La RATP a répondu par message électronique du 29 septembre 2025 pour indiquer que l’exception d’incompétence avait été soulevée devant le conseil de prud’hommes.
MOTIFS
Sur l’exception de procédure tirée de l’incompétence matérielle du conseil de prud’hommes
Selon l’article 913-5 du code de procédure civile, le conseiller de la mise en état est, à compter de sa désignation et jusqu’à son dessaisissement, seul compétent pour, notamment, statuer sur les exceptions de procédure relatives à la procédure d’appel.
Il en résulte que la conseiller de la mise en état, dont les attributions ne concernent que les exceptions de procédure et les incidents relatifs à l’instance d’appel, n’est pas compétent pour statuer sur une exception de procédure relative à la première instance.
En l’espèce, l’exception d’incompétence matérielle du conseil de prud’hommes à se prononcer sur la demande de dommages-intérêts pour violation de l’obligation de sécurité tendant à l’indemnisation des suites de l’accident du travail du 18 janvier 2017 au profit du tribunal judiciaire de Créteil d’ores déjà saisi par M. [V], avait soulevée en première instance par la RATP
En conséquence, le conseiller de la mise en état n’est pas compétent pour statuer sur l’incompétence matérielle soulevée par la RATP.
Sur la fin de non-recevoir tirée de la prescription
L’article 913-5 du code de procédure civile ne donne pas compétence au conseiller de la mise en état pour statuer sur les fins de non-recevoir, lesquelles ne pourraient concerner que la procédure d’appel.
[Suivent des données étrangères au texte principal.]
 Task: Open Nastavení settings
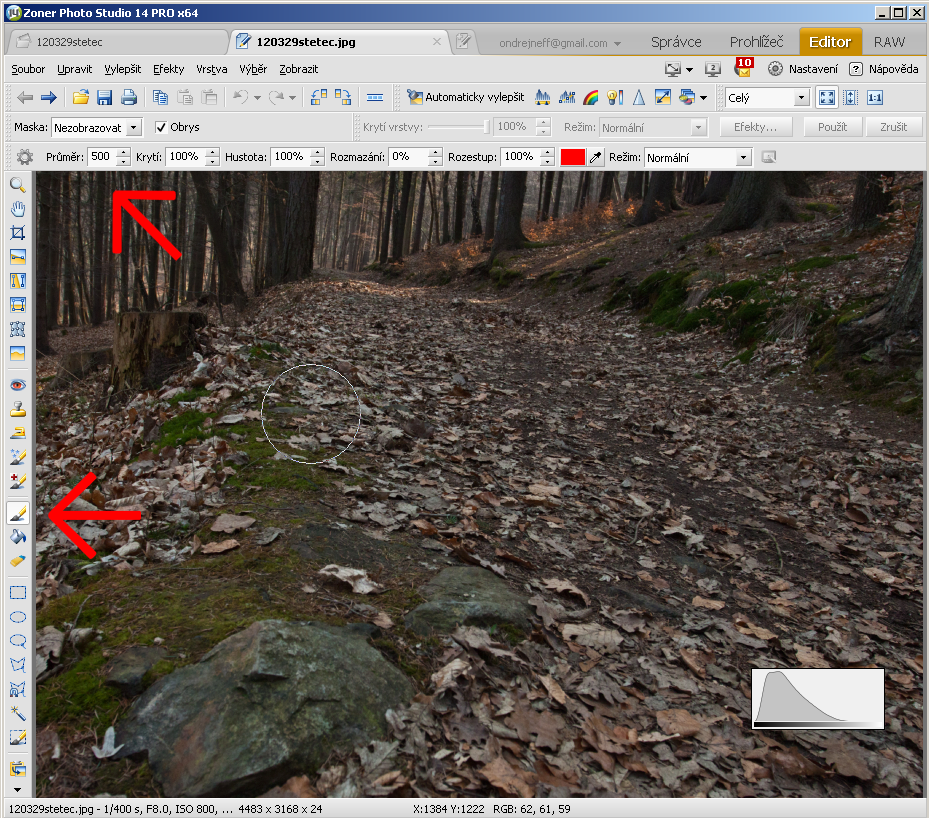[803, 69]
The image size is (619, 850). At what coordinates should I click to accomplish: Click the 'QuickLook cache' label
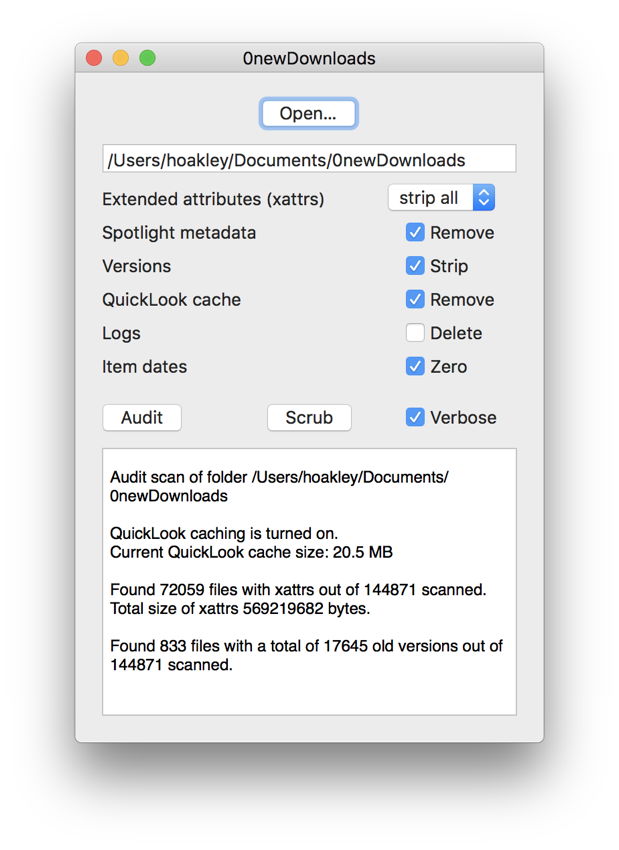(171, 300)
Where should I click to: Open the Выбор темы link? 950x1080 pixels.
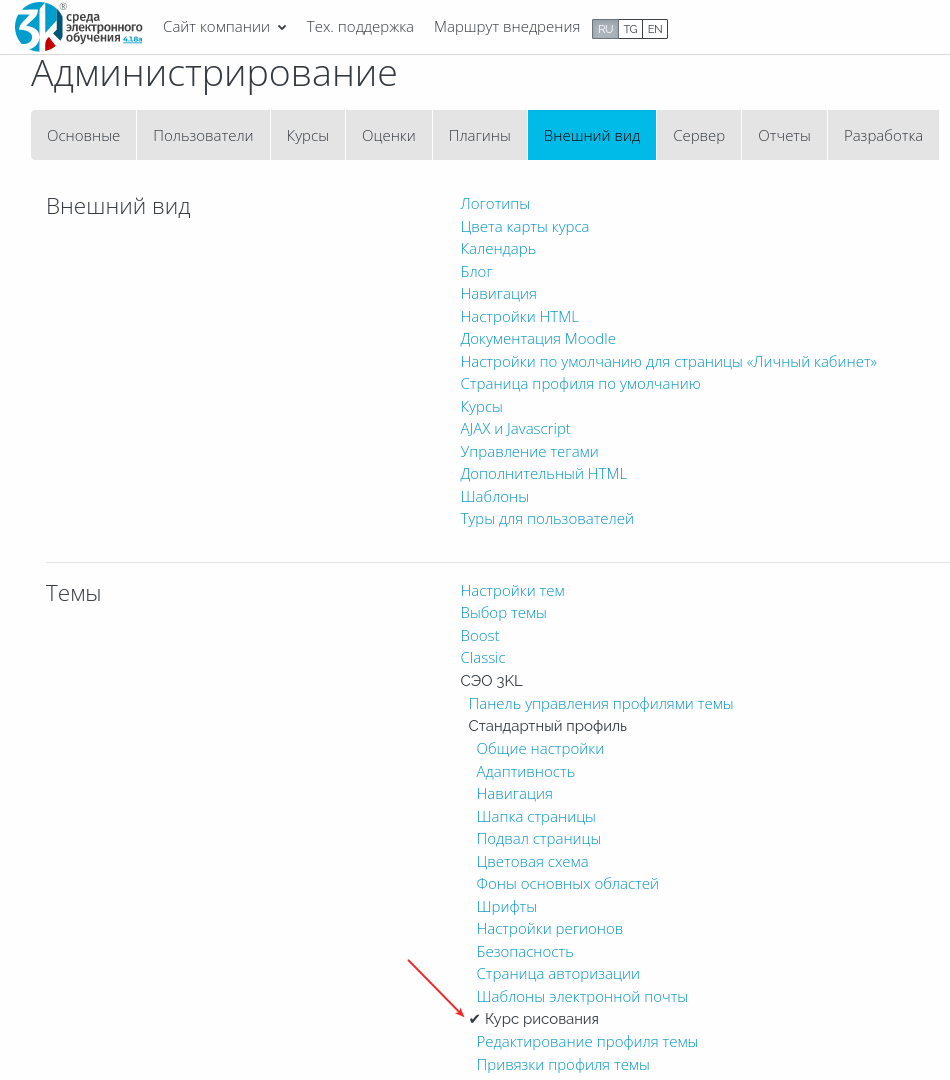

De plus, le conseiller de la mise en état ne peut connaître ni des fins de non-recevoir qui ont été tranchées par le juge de la mise en état, ou par le tribunal, ni de celles qui, bien que n’ayant pas été tranchées en première instance, auraient pour conséquence, si elles étaient accueillies, de remettre en cause ce qui a été jugé au fond par le premier juge.
En l’espèce, la fin de non-recevoir tirée de la prescription a été soumise et tranchée par les juges du fond.
En conséquence, le conseiller de la mise en état n’est pas compétent pour statuer sur la fin de non-recevoir soulevée par la RATP.
Il est équitable de laisser à la charge des parties les frais irrépétibles engagés dans la procédure d’incident.
La RATP supportera les éventuels dépens de la procédure d’incident.
PAR CES MOTIFS
Par décision susceptible de déféré,
DIT que conseiller de la mise en état n’est pas compétent pour connaître de l’exception de procédure et de la fin de non-recevoir invoquées par la RATP,
REJETTE la demande de M. [G] [V] au titre de l’article 700 du code de procédure civile,
DIT que la RATP supportera les éventuels dépens de la procédure d’incident.